Oleh : Nurma Junia, S. Pd
Akhir-akhir ini masyarakat terus dibuat panik dengan harga kebutuhan hidup yang terus melonjak naik. Komisi Pengawas Persaingan Usaha (KPPU) mengemukakan jika harga kebutuhan pangan seperti ayam, bawang putih, cabai, gula, minyak goreng, daging sapi, telur dan tepung terigu sedang naik. Kondisi ini diperparah dengan naiknya PPN 11% dan BBM jenis Pertamax menjadi Rp12.000. Selain itu, momen kenaikan ini juga bertepatan dengan datangnya bulan Ramadan. (Kompas, 2/4/22).
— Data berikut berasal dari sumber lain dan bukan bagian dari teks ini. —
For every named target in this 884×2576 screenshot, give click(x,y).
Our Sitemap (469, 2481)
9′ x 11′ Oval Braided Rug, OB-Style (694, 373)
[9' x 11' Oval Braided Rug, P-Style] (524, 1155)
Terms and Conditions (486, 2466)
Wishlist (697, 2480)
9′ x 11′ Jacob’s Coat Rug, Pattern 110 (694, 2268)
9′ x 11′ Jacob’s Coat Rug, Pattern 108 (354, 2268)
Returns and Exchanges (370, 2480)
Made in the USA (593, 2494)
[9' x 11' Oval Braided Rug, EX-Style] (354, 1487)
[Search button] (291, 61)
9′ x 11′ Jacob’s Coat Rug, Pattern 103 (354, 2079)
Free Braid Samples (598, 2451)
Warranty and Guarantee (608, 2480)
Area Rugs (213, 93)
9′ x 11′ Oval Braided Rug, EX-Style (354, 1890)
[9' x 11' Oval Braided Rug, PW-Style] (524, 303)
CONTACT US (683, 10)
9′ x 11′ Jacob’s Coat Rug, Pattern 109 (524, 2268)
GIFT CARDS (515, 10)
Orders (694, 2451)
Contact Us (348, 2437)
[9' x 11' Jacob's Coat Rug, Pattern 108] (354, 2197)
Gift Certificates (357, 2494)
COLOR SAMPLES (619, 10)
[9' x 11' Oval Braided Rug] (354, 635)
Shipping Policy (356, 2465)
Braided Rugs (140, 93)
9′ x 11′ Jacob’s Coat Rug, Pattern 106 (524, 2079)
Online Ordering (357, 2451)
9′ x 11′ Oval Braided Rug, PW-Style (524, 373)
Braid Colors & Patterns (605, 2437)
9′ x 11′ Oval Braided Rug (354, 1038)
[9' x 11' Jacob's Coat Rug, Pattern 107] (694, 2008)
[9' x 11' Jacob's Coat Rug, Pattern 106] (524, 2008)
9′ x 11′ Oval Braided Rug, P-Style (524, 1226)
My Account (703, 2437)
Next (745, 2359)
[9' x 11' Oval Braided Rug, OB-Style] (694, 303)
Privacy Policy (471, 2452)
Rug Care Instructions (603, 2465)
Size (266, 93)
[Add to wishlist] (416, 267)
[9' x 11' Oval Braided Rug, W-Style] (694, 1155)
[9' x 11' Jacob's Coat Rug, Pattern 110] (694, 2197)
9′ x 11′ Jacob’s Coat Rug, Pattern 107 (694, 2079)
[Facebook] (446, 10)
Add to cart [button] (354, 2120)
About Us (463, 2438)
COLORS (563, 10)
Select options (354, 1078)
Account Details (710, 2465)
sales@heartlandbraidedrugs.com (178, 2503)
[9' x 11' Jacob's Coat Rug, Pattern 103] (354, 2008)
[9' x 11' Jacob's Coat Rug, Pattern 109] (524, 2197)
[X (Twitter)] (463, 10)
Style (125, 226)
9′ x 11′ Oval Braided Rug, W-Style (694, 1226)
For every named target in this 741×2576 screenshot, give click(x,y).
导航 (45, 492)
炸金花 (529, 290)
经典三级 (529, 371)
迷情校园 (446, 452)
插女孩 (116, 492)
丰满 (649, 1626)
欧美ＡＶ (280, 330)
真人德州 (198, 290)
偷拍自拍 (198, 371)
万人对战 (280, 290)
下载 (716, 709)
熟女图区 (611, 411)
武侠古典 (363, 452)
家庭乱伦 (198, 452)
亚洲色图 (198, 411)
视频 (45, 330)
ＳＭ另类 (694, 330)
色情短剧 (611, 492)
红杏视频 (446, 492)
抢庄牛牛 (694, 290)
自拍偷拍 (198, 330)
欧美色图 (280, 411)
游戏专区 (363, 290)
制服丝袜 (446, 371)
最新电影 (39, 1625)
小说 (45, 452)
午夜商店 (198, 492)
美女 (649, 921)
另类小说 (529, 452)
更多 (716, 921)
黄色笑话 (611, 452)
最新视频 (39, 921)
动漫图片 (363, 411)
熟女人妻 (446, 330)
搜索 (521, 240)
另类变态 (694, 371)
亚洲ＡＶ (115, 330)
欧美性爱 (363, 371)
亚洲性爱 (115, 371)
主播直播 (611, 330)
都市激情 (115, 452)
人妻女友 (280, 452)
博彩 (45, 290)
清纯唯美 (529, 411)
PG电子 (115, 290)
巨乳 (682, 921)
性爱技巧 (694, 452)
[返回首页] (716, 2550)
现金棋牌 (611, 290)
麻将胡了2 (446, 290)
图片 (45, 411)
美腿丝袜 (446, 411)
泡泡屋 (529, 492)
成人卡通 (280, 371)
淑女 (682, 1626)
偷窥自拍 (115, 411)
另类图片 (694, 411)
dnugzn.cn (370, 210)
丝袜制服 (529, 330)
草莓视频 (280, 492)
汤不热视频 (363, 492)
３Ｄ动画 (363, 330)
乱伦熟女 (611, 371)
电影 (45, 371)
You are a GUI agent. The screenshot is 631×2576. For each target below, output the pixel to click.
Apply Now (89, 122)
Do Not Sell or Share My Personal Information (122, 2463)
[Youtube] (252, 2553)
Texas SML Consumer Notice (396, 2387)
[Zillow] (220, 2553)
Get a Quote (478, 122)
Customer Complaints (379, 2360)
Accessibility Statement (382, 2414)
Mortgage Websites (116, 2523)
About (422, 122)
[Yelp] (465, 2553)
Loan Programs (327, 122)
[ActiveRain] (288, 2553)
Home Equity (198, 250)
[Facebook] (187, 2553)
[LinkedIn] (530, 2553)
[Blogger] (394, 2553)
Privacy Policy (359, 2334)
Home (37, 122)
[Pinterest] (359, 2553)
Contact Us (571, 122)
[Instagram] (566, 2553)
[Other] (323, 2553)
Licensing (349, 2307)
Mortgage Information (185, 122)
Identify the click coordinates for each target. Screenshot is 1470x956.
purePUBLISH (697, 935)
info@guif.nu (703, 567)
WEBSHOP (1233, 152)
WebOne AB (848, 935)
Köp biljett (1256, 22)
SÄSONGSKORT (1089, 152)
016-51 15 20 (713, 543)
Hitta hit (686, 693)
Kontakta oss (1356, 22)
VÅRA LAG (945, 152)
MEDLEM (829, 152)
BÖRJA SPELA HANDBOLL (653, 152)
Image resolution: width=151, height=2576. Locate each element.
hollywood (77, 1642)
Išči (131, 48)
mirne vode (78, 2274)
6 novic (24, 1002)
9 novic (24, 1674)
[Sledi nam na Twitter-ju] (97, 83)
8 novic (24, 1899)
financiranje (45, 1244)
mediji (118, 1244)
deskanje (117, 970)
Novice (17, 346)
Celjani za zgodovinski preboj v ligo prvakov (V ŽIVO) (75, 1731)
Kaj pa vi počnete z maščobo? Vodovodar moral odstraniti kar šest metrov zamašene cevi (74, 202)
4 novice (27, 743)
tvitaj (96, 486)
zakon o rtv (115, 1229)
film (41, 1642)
Dengan naiknya harga BBM tentu akan berdampak pula pada kenaikan harga barang-barang kebutuhan lainnya. Dan ini dianggap hal yang wajar mengingat biaya transport untuk distribusi memang menjadi salah satu faktor penentuan harga barang di pasar. Seperti inilah kehidupan yang harus dihadapi masyarakat terlepas dari suka atau tidak suka. Seakan tidak bisa lari dari kenyataan yang terus mengkhawatirkan. Apalagi jika dihadapkan pada berbagai kebutuhan di bulan Ramadhan yang harus ditunaikan, tentu semakin menjadi momok yang menakutkan. Masyarakat yang sebelumnya sudah susah karena terdampak wabah tentunya akan semakin bertambah susah untuk memenuhi kebutuhan hidupnya, terlebih lagi bagi masyarakat yang tingkat ekonominya menengah kebawah.
Kenaikan harga pangan yang terus terjadi berulang tentunya tidak lepas dari adanya peran pemerintah sebagai pengatur kebijakan. Karena sesungguhnya, segala kebijakan yang ada saat ini belum mampu menjadi solusi untuk memperbaiki segala kondisi.Seakan tidak ada keseriusan untuk mengurai apa yang menjadi akar masalahnya.
Secara garis besar,jika diperhatikan harga kebutuhan pangan di pasar dipengaruhi tiga faktor, yaitu tingkat permintaan (demand-side), ketersediaan stok produksi (domestik maupun impor) dan kelancaran distribusi. Inilah akar problem yang seharusnya menjadi fokus kebijakan pemerintah. Yakni bagaimana membangun secara serius kedaulatan pangan,menyelesaikan hambatan distribusi hingga semua wilayah bisa tercukupi kebutuhannya, sekaligus bagaimana meningkatkan kesejahteraan masyarakat bisa terjamin sepenuhnya.
Pola pikir mekanisme pasar serta supply dan demand merupakan watak Kapitalis yang menjadi asas kebijakan pemerintah. Sehingga, keberadaan penguasa juga sekaligus menjadi pengusaha yang berbisnis untuk mencari keuntungan dalam setiap kebijakannya. Jelaslah, kebijakan praktis pragmatis tidak bisa mengurai problem karena jauh dari akar persoalan yang ada.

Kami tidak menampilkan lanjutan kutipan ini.